Lázaro era irmão de Marta e de Maria e habitava com elas na aldeia de Betânia, próxima de Jerusalém. O Evangelho de João o apresenta como amigo querido de Jesus, em cuja casa o Senhor encontrava acolhida e descanso. Quando Lázaro adoeceu gravemente, suas irmãs mandaram avisar a Jesus com as palavras: Senhor, aquele que tu amas está enfermo, revelando o laço de afeto que unia o Mestre a essa família.
Jesus, porém, demorou-se propositadamente, e Lázaro morreu, sendo sepultado num túmulo fechado por uma pedra. Quatro dias depois, ao chegar a Betânia, o Senhor chorou diante do sepulcro, manifestando sua plena humanidade, e em seguida, depois de proclamar Eu sou a ressurreição e a vida, ordenou em alta voz: Lázaro, vem para fora. O morto saiu, ainda atado com as faixas mortuárias, restituído à vida diante de muitas testemunhas.

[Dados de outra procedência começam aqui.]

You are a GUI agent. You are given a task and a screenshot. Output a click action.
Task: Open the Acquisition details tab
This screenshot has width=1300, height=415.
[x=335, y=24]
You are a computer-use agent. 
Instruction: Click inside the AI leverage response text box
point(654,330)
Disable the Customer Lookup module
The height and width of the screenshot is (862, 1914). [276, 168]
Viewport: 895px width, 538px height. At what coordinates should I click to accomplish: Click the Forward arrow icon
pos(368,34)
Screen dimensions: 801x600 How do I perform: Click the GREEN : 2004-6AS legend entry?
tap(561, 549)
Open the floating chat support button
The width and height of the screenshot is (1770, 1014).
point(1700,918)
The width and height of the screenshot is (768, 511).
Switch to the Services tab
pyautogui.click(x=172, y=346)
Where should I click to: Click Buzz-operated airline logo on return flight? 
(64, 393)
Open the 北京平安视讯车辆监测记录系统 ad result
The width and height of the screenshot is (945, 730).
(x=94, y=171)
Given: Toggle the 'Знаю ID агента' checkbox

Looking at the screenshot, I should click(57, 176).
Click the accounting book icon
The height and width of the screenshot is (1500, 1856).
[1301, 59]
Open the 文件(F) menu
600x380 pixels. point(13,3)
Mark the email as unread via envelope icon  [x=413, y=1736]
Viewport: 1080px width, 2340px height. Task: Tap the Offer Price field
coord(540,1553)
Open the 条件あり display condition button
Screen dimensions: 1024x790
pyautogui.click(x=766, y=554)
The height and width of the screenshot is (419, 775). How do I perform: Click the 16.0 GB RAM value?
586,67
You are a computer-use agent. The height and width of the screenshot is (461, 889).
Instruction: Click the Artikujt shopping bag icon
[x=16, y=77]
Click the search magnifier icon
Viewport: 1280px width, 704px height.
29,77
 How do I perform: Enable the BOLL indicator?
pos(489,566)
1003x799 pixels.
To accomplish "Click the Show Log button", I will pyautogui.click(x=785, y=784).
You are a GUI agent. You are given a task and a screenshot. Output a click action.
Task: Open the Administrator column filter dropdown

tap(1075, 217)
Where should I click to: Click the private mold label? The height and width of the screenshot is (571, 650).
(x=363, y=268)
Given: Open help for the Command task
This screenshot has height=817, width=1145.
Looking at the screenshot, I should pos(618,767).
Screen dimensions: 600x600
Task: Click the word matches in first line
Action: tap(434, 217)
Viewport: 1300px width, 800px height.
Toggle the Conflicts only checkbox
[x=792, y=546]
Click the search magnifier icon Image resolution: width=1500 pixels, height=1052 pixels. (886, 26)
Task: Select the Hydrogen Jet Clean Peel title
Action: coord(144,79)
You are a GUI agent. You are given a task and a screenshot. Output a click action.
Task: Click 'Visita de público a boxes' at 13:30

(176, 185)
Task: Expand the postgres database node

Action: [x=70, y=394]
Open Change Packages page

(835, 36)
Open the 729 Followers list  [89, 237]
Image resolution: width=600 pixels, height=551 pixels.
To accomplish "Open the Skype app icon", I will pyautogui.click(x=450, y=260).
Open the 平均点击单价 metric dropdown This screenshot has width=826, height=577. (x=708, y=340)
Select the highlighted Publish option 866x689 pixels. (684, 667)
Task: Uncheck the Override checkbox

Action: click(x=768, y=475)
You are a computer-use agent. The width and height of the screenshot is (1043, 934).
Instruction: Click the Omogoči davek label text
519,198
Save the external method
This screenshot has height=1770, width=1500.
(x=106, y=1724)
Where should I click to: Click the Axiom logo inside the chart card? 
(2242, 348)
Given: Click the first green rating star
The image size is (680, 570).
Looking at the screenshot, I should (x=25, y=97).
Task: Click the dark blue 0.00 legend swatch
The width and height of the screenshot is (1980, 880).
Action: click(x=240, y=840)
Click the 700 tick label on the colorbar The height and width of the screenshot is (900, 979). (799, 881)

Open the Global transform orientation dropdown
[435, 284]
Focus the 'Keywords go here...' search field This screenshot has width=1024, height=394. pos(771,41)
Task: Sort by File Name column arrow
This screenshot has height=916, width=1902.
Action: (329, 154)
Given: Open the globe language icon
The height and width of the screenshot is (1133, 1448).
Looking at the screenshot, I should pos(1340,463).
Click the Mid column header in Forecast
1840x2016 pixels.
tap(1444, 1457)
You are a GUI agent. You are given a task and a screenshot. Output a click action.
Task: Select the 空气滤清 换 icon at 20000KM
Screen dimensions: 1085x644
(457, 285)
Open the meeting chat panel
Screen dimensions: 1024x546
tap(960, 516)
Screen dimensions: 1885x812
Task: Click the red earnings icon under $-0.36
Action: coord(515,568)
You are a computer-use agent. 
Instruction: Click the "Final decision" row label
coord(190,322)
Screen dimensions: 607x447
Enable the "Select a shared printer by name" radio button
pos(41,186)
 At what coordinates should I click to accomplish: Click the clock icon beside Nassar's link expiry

A ressurreição de Lázaro é o maior dos sinais narrados por São João e o ponto culminante que precipita a decisão dos chefes do povo de dar a morte a Jesus. Ela revela o poder do Verbo Encarnado sobre a morte e antecipa, como sinal profético, a própria Ressurreição de Cristo e a ressurreição final dos que nele creem. A Tradição venera Lázaro como amigo do Senhor e testemunha viva de que aquele que crê em Jesus, ainda que morra, viverá.